(About this task): What you return should match the material below line for line, except that no image appears in it.

+--

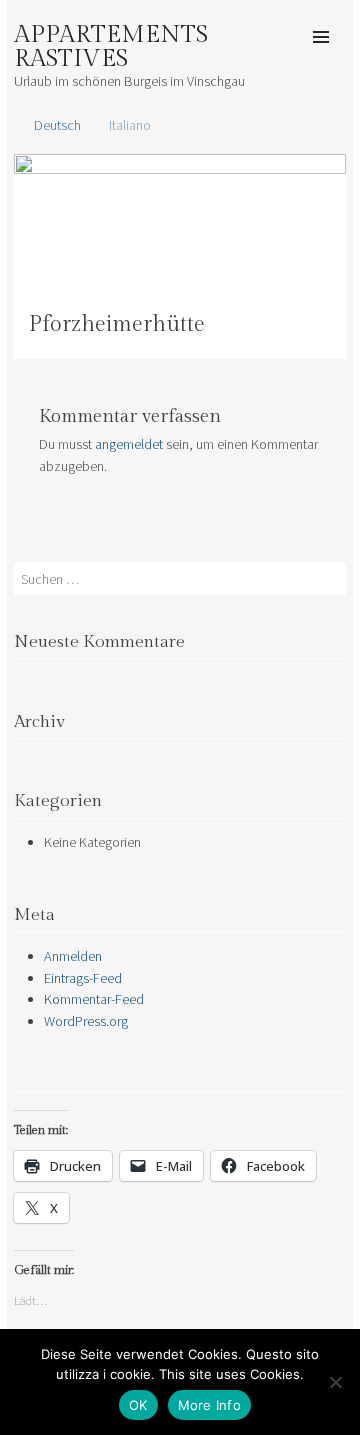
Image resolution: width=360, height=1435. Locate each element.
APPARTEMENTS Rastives (111, 47)
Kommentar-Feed (94, 999)
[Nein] (335, 1382)
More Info (209, 1405)
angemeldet (129, 444)
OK (138, 1405)
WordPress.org (86, 1021)
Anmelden (73, 956)
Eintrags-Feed (83, 978)
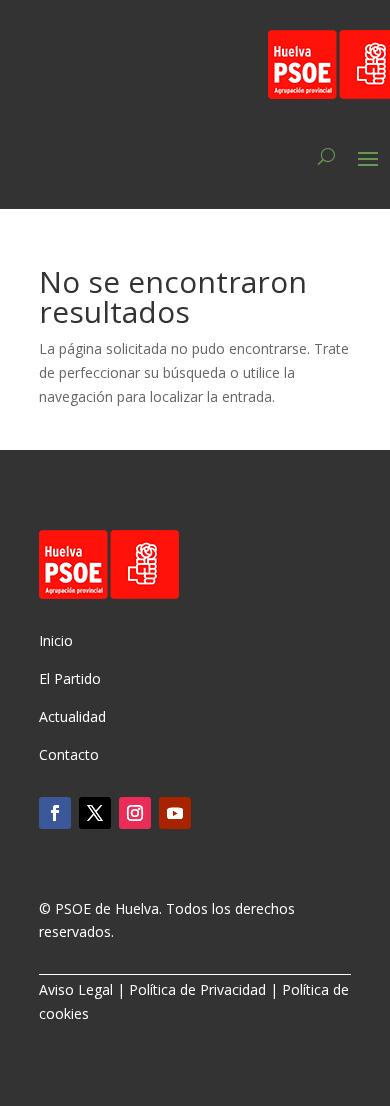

+--

(Your solution):
Image resolution: width=360, height=1435. Locate each element.
APPARTEMENTS Rastives (111, 47)
Kommentar-Feed (94, 999)
[Nein] (335, 1382)
More Info (209, 1405)
angemeldet (129, 444)
OK (138, 1405)
WordPress.org (86, 1021)
Anmelden (73, 956)
Eintrags-Feed (83, 978)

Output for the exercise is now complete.